Cuma Duası(Cumanız mübarek olsun)

Risale-i Nur Külliyatından istihracen dualar:

*** Öyle bir Allah’a hamd, medih ve senâlar ederiz ki, şu âlem-i kebir Onun icadıdır. Ve insan denilen şu küçük âlem de Onun ibdâıdır. Biri inşâsı, diğeri binâsıdır. Biri san’atı, diğeri sıbgasıdır. Biri nakşı, diğeri ziynetidir. Biri rahmeti, diğeri nimetidir. Biri kudreti, diğeri hikmetidir. Biri azameti, diğeri rububiyetidir. Biri mahlûku, diğeri masnûudur. Biri mülkü, diğeri memlûküdür. Biri mescidi, diğeri abdidir. Evet, bütün bu şeyler, eczasıyla beraber Allah’ın mülkü ve malı olduğu, i’câzvâri sikke ve mühürleriyle sâbittir.

Ey arz ve semânın Kayyûmu olan Allah’ım! Seni ve Senin bütün masnuatını ve mahlûkatını şahit tutarak ilân ederiz ki, Sen, kendisinden başka hiçbir hak mâbud bulunmayan Allah’sın. Sen birsin, şerikin yoktur. Günahlarımızın affı için Sana dönüyor ve istiğfar ediyoruz.
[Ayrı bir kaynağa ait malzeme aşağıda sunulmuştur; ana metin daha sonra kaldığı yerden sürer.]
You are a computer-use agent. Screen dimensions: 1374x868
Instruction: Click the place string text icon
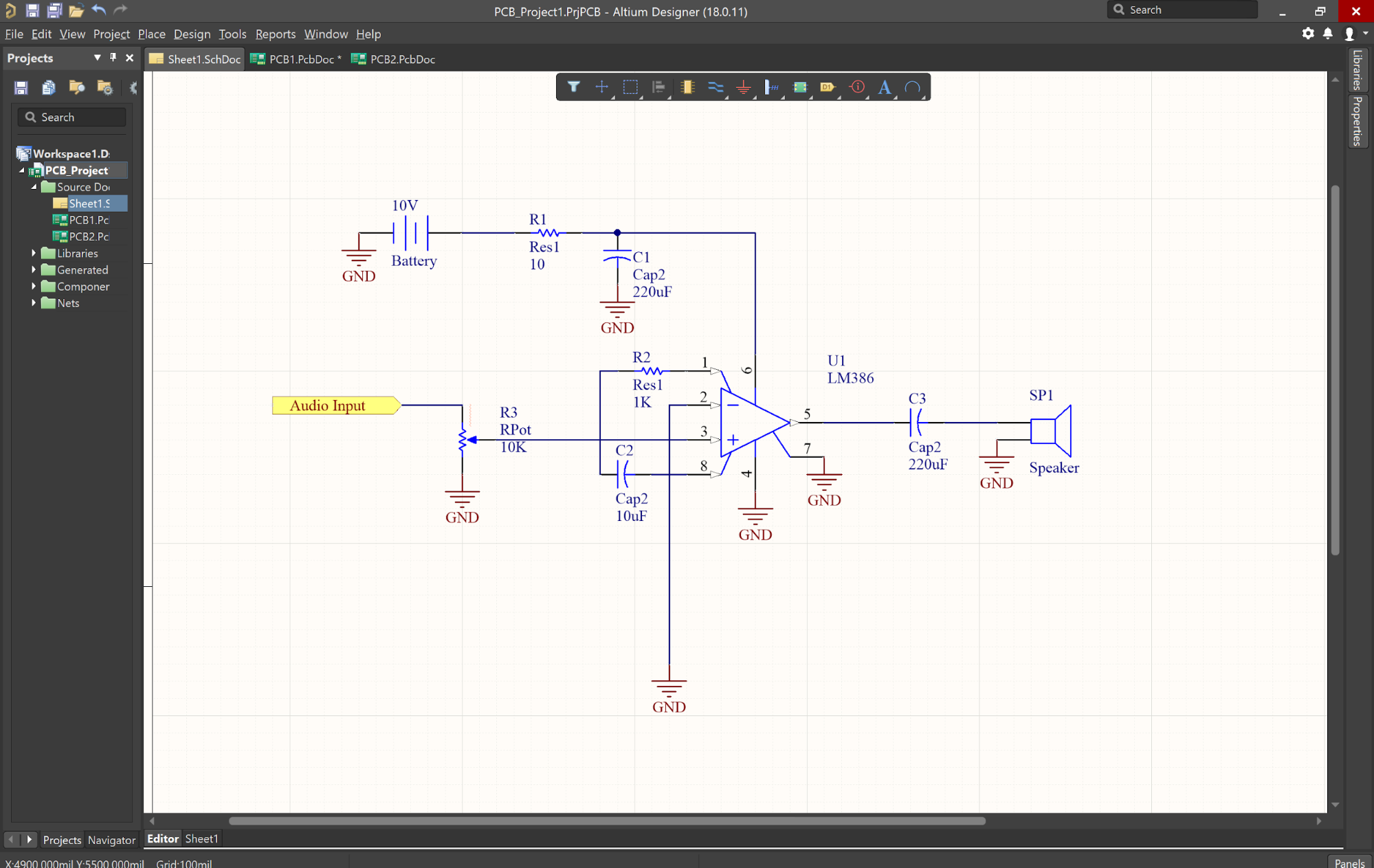(885, 87)
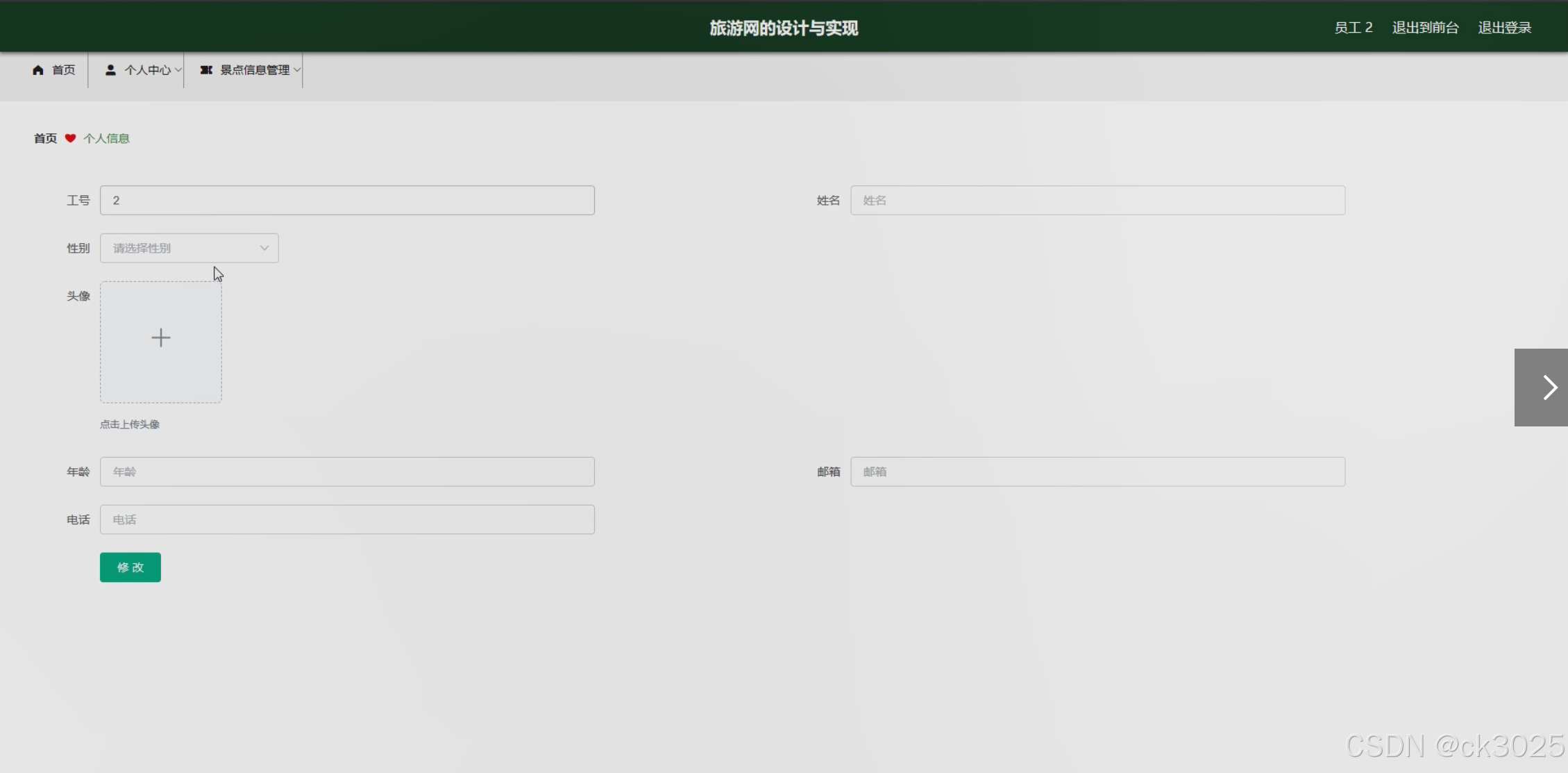Screen dimensions: 1568x773
Task: Focus the 邮箱 input field
Action: pyautogui.click(x=1097, y=472)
Âlemlere rahmet olarak gönderdiğin Muhammed’in, Senin kulun ve resulün olduğuna da şehadet ediyoruz. Allah’ım, onun hürmetine nasıl münasip ve Senin rahmetine nasıl lâyıksa, ona ve bütün âl ve ashabına öylece salât ve selâm et. Mesnevî-i Nuriye – ZEYLÜ’L-HUBÂB

*Evet, Allah’a abd ve hizmetkâr olana herşey hizmetkâr olur. Bu da, herşey Allah’ın mülk ve malı olduğunu iman ve iz’an ile olur.

*Ey Erhamü’r-Râhimîn olan Allah’ım! Muhammed Aleyhissalâtü Vesselâmın ümmetine rahmet et ve onların kalblerini iman ve Kur’ân nuruyla nurlandır. Kur’ân’ın burhanlarını izhar et ve İslâm dinini yücelt. Âmin.
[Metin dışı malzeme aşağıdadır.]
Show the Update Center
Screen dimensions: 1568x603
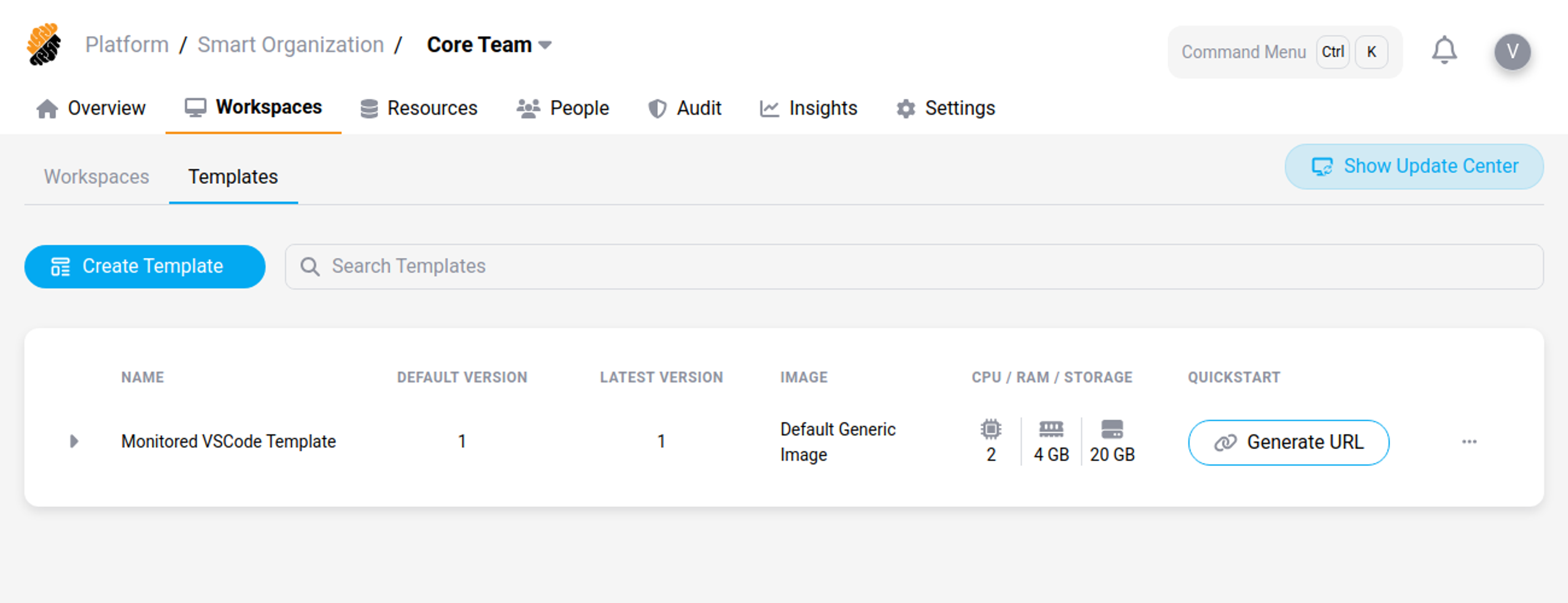pyautogui.click(x=1413, y=167)
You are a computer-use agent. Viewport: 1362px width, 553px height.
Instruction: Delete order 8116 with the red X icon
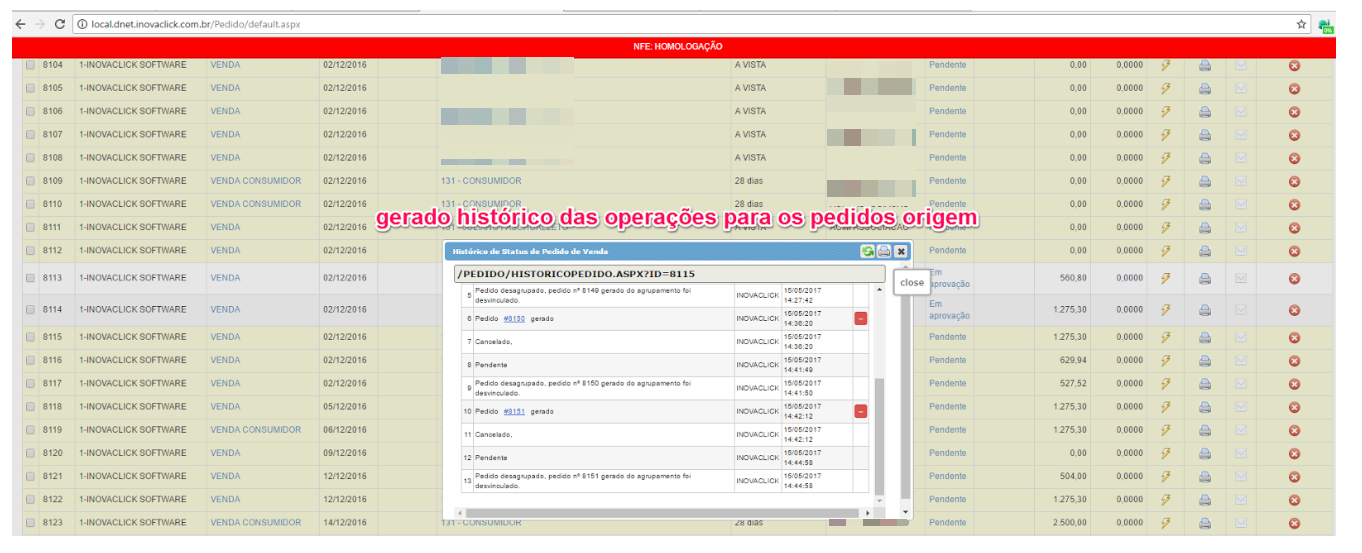pyautogui.click(x=1294, y=360)
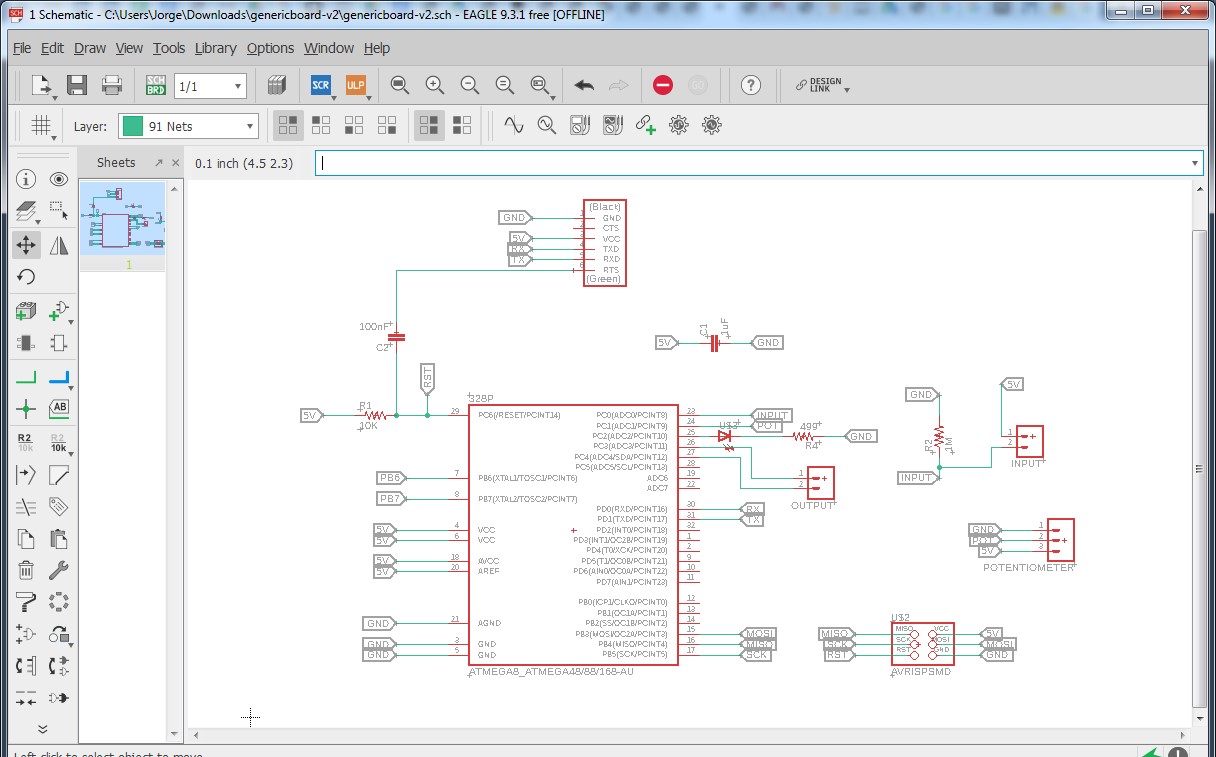Click the Rotate tool icon
Viewport: 1216px width, 757px height.
pyautogui.click(x=26, y=277)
*Din-i İslâm ve kemâl-i iman için Allah’a hamd olsun. Daire-i İslâmın merkezi ve envâr-ı imanın menbaı olan Muhammed ile onun bütün âl ve ashabına, gece gündüz, ay ve güneş devam ettikçe salât ve selâm olsun.

***Ey Rabb-i Rahîmim ve ey Hâlık-ı Kerîmim! Benim sû-i ihtiyarımla ömrüm ve gençliğim zayi olup gitti. Ve o ömür ve gençliğin meyvelerinden elimde kalan, elem verici günahlar, zillet verici elemler, dalâlet verici vesveseler kalmıştır. Ve bu ağır yük ve hastalıklı kalb ve hacâletli yüzümle kabre yakınlaşıyorum. Bilmüşahede, göre göre, gayet sür’atle, sağa ve sola inhiraf etmeyerek, ihtiyarsız bir tarzda, vefat eden ahbap ve akran ve akaribim gibi, kabir kapısına yanaşıyorum.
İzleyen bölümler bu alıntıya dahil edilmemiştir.